A Comparison of an Expert Systems Approach to Computerized Adaptive Testing and an Item Response Theory Model
Expert systems can be used to aid decisionmaking. A computerized adaptive test is one kind of expert system, although not commonly recognized as such. A new approach, termed EXSPRT, was devised that combines expert systems reasoning and sequential probability ratio test stopping rules. Two versions of EXSPRT were developed, one with random selection of items (EXSPRT-R) and one with intelligent selection (EXSPRT-I). Two empirical studies were conducted in which these two new methods were compared to the traditional SPRT and to an adaptive mastery testing (AMT) approach based on item response theory (IRT).
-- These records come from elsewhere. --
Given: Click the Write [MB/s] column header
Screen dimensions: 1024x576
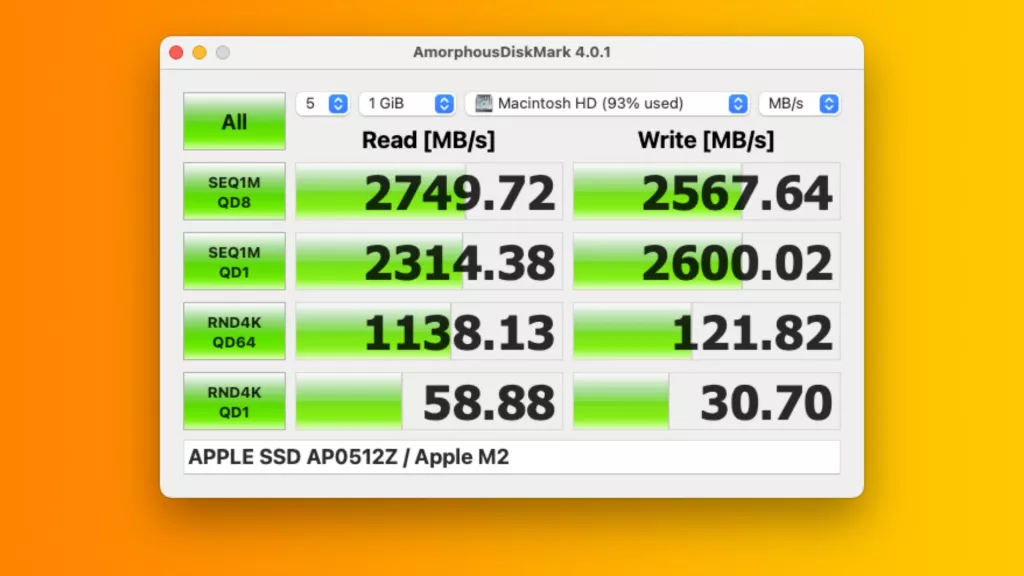Looking at the screenshot, I should click(x=706, y=140).
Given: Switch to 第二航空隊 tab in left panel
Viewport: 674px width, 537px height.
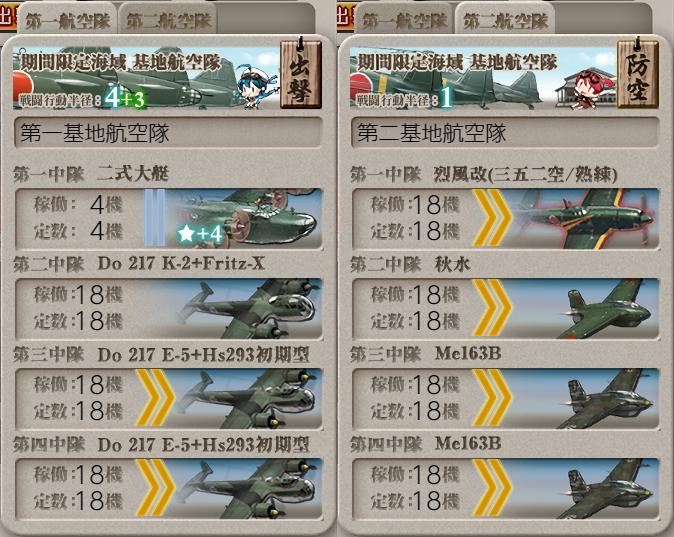Looking at the screenshot, I should point(168,21).
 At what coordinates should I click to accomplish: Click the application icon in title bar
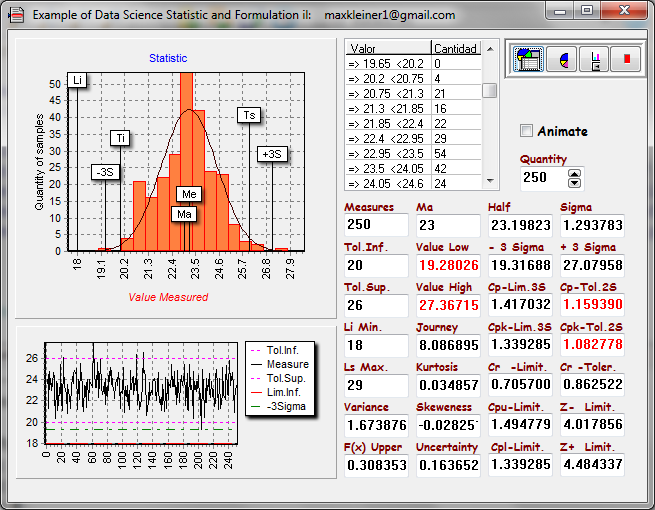click(16, 15)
The EXSPRT-I tended to be more efficient than the AMT, EXSPRT-R, and SPRT models in terms of average test lengths. Although further research is needed, the EXSPRT-I initially appears to be a strong alternative to both IRT- and SPRT-based adaptive testing when categorical decisions about examinees are desired. The EXSPRT-I is clearly less complex than IRT, both conceptually and mathematically. It also appears to require many fewer examinees to establish empirically a rule base when compared to the large numbers needed to eliminate parameters for item response functions in the IRT model. (20 references) (Author/BBM)
Frick, T.W. A Comparison of an Expert Systems Approach to Computerized Adaptive Testing and an Item Response Theory Model.